---- INFORMATION SHOWN

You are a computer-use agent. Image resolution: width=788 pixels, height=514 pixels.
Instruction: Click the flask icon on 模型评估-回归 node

--------
---- INFORMATION SHOWN

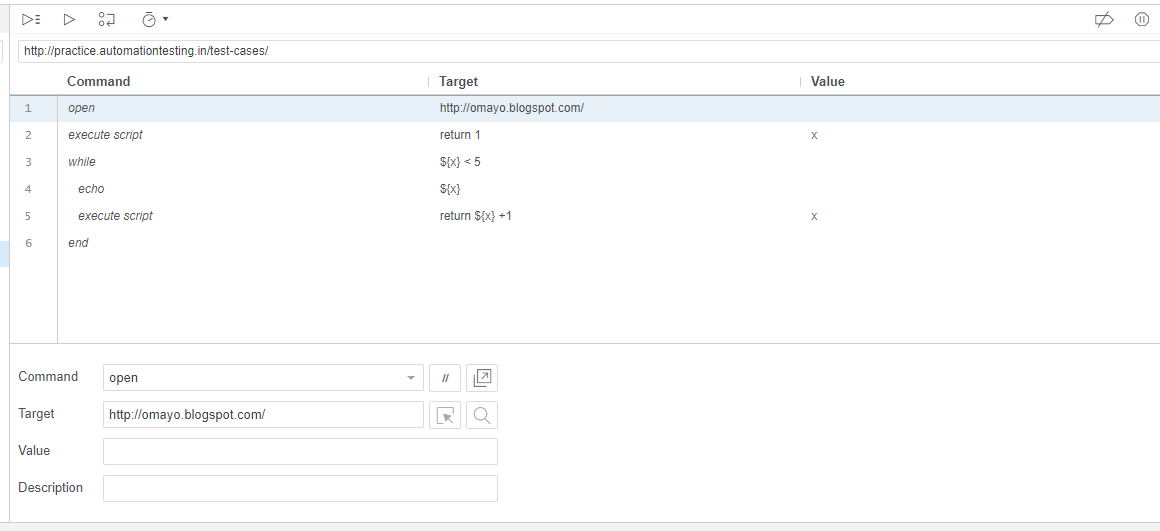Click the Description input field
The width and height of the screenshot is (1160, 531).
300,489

--------
---- INFORMATION SHOWN

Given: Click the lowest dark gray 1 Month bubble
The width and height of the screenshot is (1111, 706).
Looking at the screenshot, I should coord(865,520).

--------

EXERCISE PROMPT >> From the records above, retype only the lines starting at the line that contains "You are a computer-use" and ending at the line that contains "Instruction: Click the", both included.

ANSWER BELOW >>
You are a computer-use agent. Image resolution: width=788 pixels, height=514 pixels.
Instruction: Click the flask icon on 模型评估-回归 node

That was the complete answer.